Rdatatable / data.table

R's data.table package extends data.frame:
http://r-datatable.com
Mozilla Public License 2.0
3.52k stars 967 forks source link

Building a data.table community of packages with “Seal of Approval” #5723

Closed TysonStanley closed 8 hours ago

TysonStanley commented 8 months ago

With the goal of building a community of packages that have similar philosophies and syntax that are separate from data.table (and outside of data.table scope #5722), we would like to set up a “Seal of Approval” (play on the mascots of data.table) process. The process for a package receiving the Seal of Approval could be: 

Approval will include being listed as a Seal of Approval package on the data.table repository and an SVG of the “seal” that they can include on their own repository/package logo. The initial idea would be packages that do at least one of the following:

Possible examples of this could include packages that have few dependencies (e.g. tinytest), extend functionality (e.g. dtplyr, tidytable, tidyfast), and packages that use data.table on the backend (e.g. modelsummary).   This process would hopefully help other developers feel more connected to data.table and be more likely to want to support it.
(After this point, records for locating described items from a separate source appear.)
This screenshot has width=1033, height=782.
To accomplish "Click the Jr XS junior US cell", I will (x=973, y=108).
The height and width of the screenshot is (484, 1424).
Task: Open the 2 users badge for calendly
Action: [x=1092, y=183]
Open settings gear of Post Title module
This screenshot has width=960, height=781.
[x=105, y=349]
Things for us to decide on are:

  1. Does this idea resonate with the data.table community?
  2. If so, does the list of criteria make sense for the purposes of the Seal of Approval?
  3. What else should be considered in designing the Seal of Approval?
jangorecki commented 8 months ago

I believe data.table was made to play nicely with any package, by following many conventions from base R. Making a "seal approved" may give an impression that some packages works better with data.table, while others don't work well or don't work at all with data.table...

Rather than having community of packages I would prefer to have all packages to be in a community.

TysonStanley commented 8 months ago

Thanks for your feedback on it. I agree that data.table is nicely designed to work well with all sorts of packages (and in ways that are not always obvious!). I don't think our intention would be to say there are certain packages that work best with data.table and others don't. The goal would be to help build the community around data.table. This was just one idea of how we could engage more R users and get them into the data.table repository more. We would also hope that it would spawn more ideas of how to use data.table with other packages, across more situations. The documentation (and other resources) are vast on data.table but I think there is still a lot of users that don't find it (and how to use it) early enough.

Do you have other suggestions on how to make entry into data.table use and development easier?

AngelFelizR commented 8 months ago

I have been using data.table as a user, but I know that many parts have been written in C. I have no clue where I could start to learn C to make meaningful contributions.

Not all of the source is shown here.